Miller had season-ending surgery in July to repair ligament damage in his left foot. Before that, he was a dominating left-handed arm out of the Red Sox bullpen. He posted a 2.64 ERA in 30.2 innings.
“I’ve always had to shave,” Miller told The Eagle-Tribune last August when he began becoming noticeably hairy. “Last year, I was in Pawtucket and there are clean-shaven rules there. I’m a rule-follower so we don’t have to shave here so I wanted to grow out the beard and not shave every day.”
Miller continues to grow his beard because, well, because he can.
“I don’t like having to shave every day,” he said. “There have been rules in the places I’ve been in, in the past. I probably wasn’t able to grow much of a beard when I was in Detroit (at 21 and 22 years old). Honestly, it’s just easy maintenance for me.”
The reliever is enjoying the Red Sox playoff run even though he can’t pitch. The Red Sox clinched the American League East on Friday.
“Certainly a big part of me wants to help out,” Miller said. “I love these guys. This is as fun of a team that I’ll probably ever be around. It was a blast to play with them when I was healthy. It is a good team to be around and they’re doing just fine without me. They’re doing great and I’m pulling for them. I’m their biggest cheerleader.
“At this point, Bail (Andrew Bailey) is in the same boat. So he and I are sitting on the bench all we can. And even though I’m hurt and I’m not contributing on the field, it’s still a group of guys that seems happy to have myself and Andrew around. And that means a lot. I’m here to try to tag along, enjoy the ride and stay out of the way.”
Week’s best quote
John Farrell’s most interesting and telling comment in a long time came Thursday during his pregame press conference. He was asked about the possibility of pinch hitting the right-handed hitting Xander Bogaerts for the left-handed hitting Stephen Drew against lefties late in games.
The question came after Drew grounded into a double play against left-hander T.J. McFarland on Wednesday with two runners on base in the 11th inning.
Drew has struggled against southpaws. He entered Friday batting .183 with a .237 on-base percentage, .331 slugging percentage and .568 OPS in 156 plate appearances against southpaws this season.
“Going forward, when there’s maybe more of a sense of urgency with postseason situations, I’m sure that will be something Stephen and I will talk to well in advance when that situation may come up again,” Farrell said. “Well aware of what Stephen is doing against left-handed pitching. There might be a time for that.”
All that said, Drew has played terrific defense the entire year and it’s difficult to take him out.
American League Division Series tickets for games that will be played at Fenway Park will go on sale Tuesday at 12 p.m. on redsox.com or by calling 888-REDSOX6.

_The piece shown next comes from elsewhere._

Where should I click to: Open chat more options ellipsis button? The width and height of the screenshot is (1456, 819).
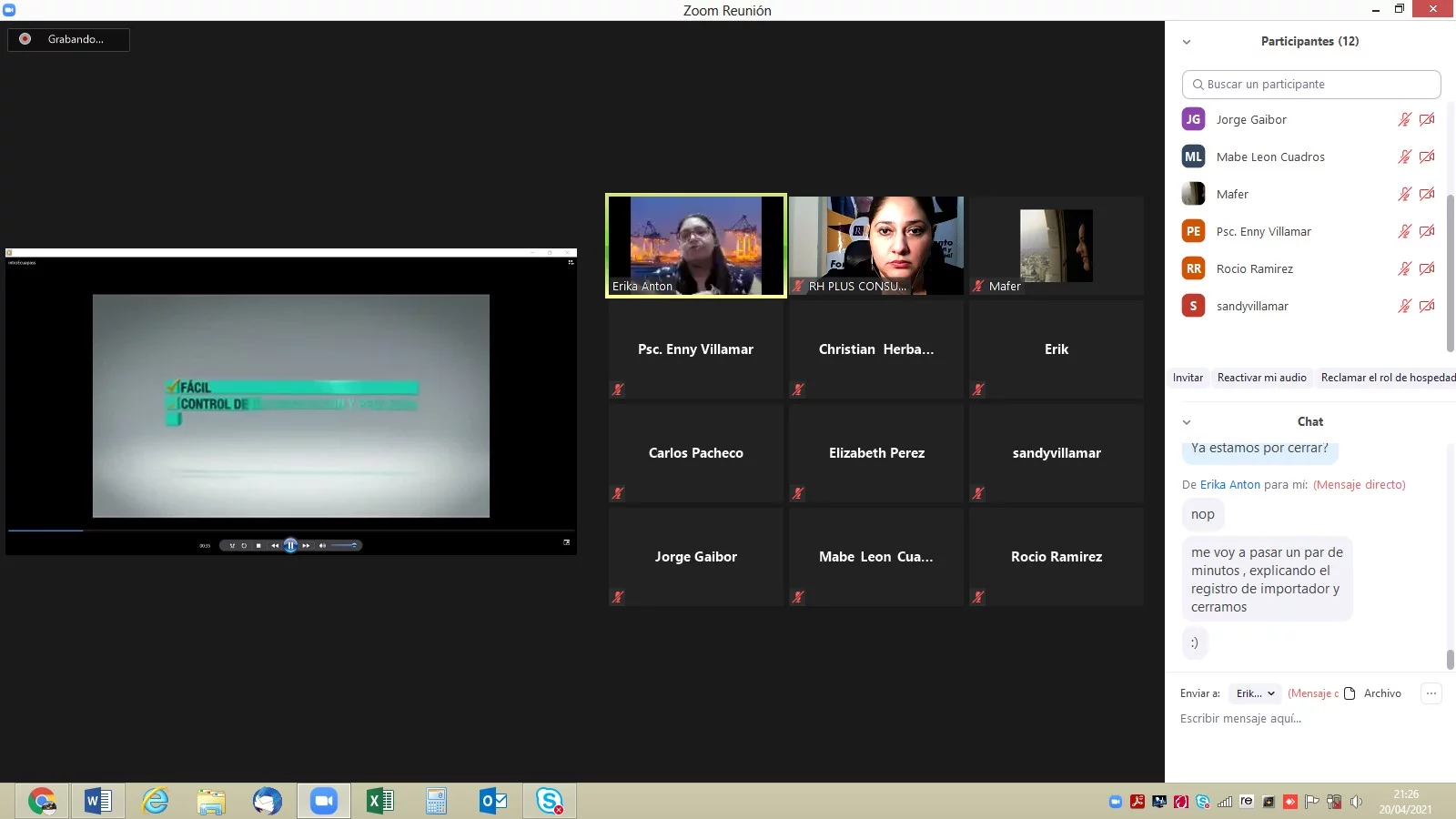point(1431,693)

Fans with disabilities may call (877) RED-SOX9 beginning at 12 p.m. Hearing impaired patrons may call the TTY line at (617) 226-6644. No tickets will be sold at the Fenway Park ticket office.
There will be a four-ticket limit per fan.
Standing room tickets are $45, bleacher seats $50, grandstand seats $70, right field box seats $115, pavilion box seats $115, loge box seats $170 and field box seats $170.